となりの人々 3 子どもの世話
森住 ゆき
日本福音キリスト教会連合 前橋キリスト教会会員
子供が生まれてから、3歳くらいまでがとても長かった。幼稚園に入り、娘を預けて初めて家で一人になったほんの数時間もずいぶん長かったけど。
自分とは全く違う時計の持ち主に振り回されて一日が暮れてゆく。時には自分が社会から取り残された場所で、レベルの低いルーティンワークを延々とやっていると感じてしまうことも。
でも決してそんなことはないよ、ということを例えば児童精神科医の佐々木正美先生の著書『子どもへのまなざし』(福音館)という素晴らしい本は教えてくれる。

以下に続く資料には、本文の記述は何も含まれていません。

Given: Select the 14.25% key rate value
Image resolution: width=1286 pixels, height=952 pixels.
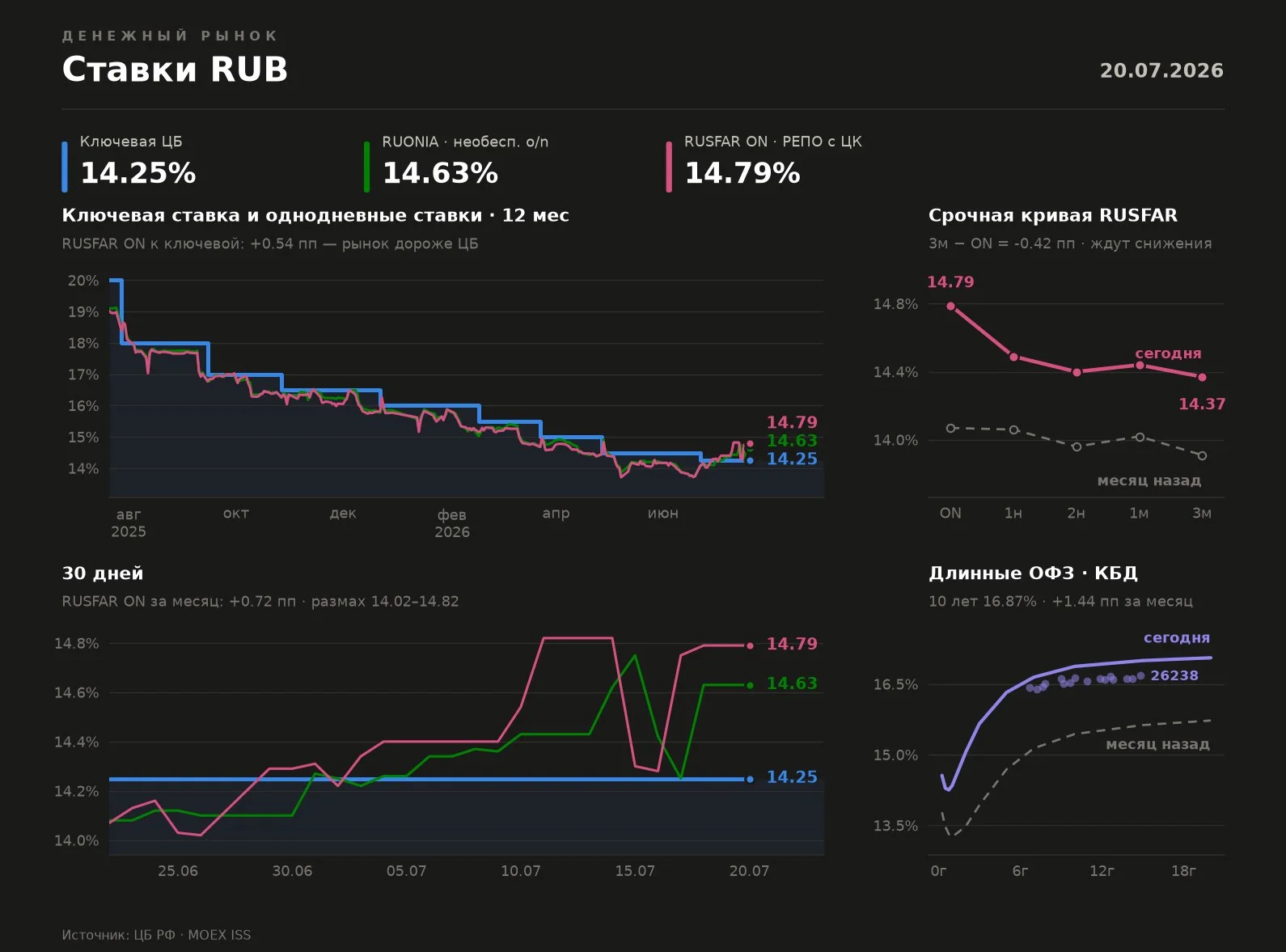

先生は、乳幼児期の育児を「人格の基礎工事」に例えておられた。建物が建ちあがってしまえば、基礎はまったく目に見えなくなってしまい、子ども本人の記憶にさえ残らない。子どもはやがて教育を受け、いろいろな能力を身に付けてゆく。それらは建物の柱や床や家具のようなもので、やり直したいと思えばいつでもリフォームは可能だが、乳幼児期の人格の基礎工事だけは、修復がとても難しい。これ以上価値のある仕事は世の中にそうはない。誇りをもって取り組んでください、と。
だいぶ手がかからなくなってやれやれと思ったある日、突然気付く。幼子と歩む日々が、本当はどんなに光栄に満ちて輝いたものだったか。だから、今その真っ只中にいるお母さんたちに、心から声援を送ります。